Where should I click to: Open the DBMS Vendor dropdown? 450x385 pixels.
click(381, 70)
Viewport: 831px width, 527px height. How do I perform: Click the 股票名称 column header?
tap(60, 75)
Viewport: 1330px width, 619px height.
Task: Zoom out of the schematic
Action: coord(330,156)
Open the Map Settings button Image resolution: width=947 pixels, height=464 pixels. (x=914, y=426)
+ + +
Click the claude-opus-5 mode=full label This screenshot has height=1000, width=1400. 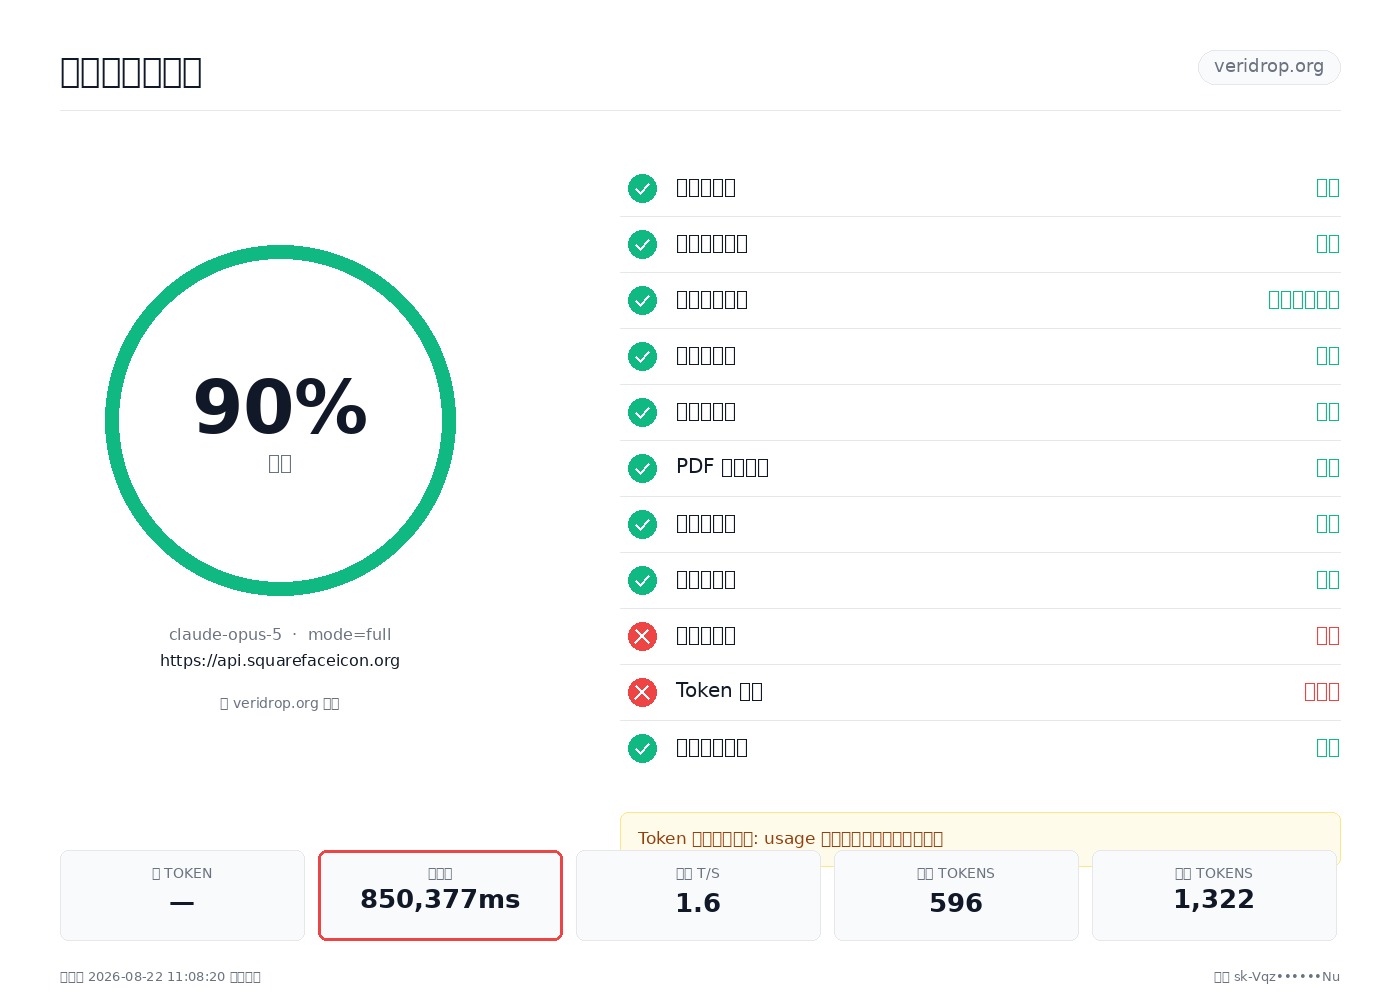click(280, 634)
+ + +
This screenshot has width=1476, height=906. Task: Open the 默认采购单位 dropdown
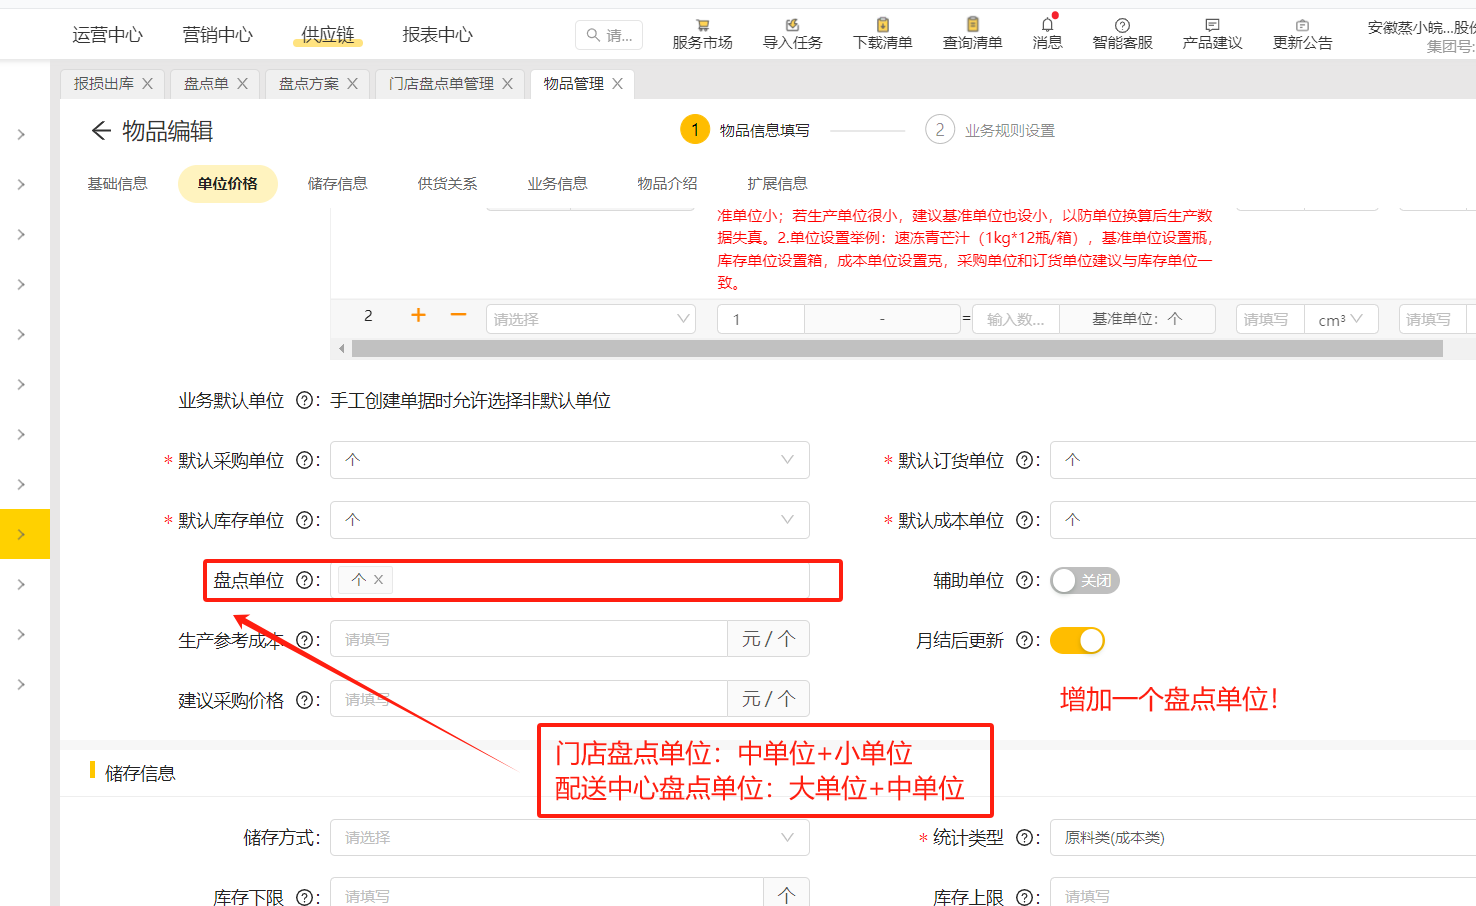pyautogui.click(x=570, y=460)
+ + +
**Work to do**
Reproduce verbatim the data from the line containing "Where should I" through the line containing "Open the Map", both included.

**Task response**
Where should I click to: Open the DBMS Vendor dropdown? 450x385 pixels.
click(381, 70)
Viewport: 831px width, 527px height. How do I perform: Click the 股票名称 column header?
tap(60, 75)
Viewport: 1330px width, 619px height.
Task: Zoom out of the schematic
Action: coord(330,156)
Open the Map Settings button Image resolution: width=947 pixels, height=464 pixels. (x=914, y=426)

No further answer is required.